Related Stokes' Theorem

Question

How would you prove the following using Stokes's Theorem? $$ \int_{S}(d\vec{S}\times\vec{\nabla})\times\vec{v}=\oint_{C}d\vec{l}\times\vec{v} $$ I know you pretty much should use a substitution that involves $\vec{a}=\vec{v}\times\vec{c}$ where $\vec{c}$ is a constant vector. Hence doing Stokes' Theorem on $\vec{a}$ you should get the above statement.
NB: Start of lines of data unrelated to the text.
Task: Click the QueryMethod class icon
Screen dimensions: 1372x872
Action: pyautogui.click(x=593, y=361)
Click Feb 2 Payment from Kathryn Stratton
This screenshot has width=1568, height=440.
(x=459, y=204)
I get stuck and don't know what cross-product property I should use, any suggestions?

Answer 1

Assuming $$ \int\limits_S \mbox{rot } F \cdot dS = \int\limits_{\partial S} F \cdot dx $$ is the Stokes theorem you have in mind.

We could now try to use the identities for the vector product (anticommutativity, bac-cab rule), but because of the nabla operator involved, which is not commutative in general, I prefer to check this identity component-wise: \begin{align} e_1 \cdot \int\limits_{\partial S} dx \times v &= \int\limits_{\partial S} \epsilon_{1jk} dx_j v_k \\ &= \int\limits_{\partial S} dx_2 v_3 - dx_3 v_2 \\ &= \int\limits_S \mbox{rot } (0, v_3, -v_2)^T \cdot dS \\ &= \int\limits_S dS_1 (\partial_2 (-v_2) - \partial_3 v_3) + dS_2(-\partial_1 (-v_2)) + dS_3(\partial_1 v_3) \\ &= \int\limits_S (dS_3\partial_1-dS_1\partial_3)v_3 + (dS_2\partial_1-dS_1\partial_2)v_2 \\ &= \int\limits_S (dS\times \nabla)_2 v_3 - (dS\times \nabla)_3 v_2 \\ &= e_1 \cdot \int\limits_S (dS\times \nabla) \times v \end{align} We could do the other two components as well, but I am too lazy for this.

Answer 2

Hint: you should use the following Jacobi Identity: $$ \vec x\times(\vec y\times \vec z)+\vec y\times(\vec z\times \vec x)+\vec z\times(\vec x\times \vec y)=0. $$ and the fact that $\nabla\times\vec c=0$ for a constant vector function $\vec c$.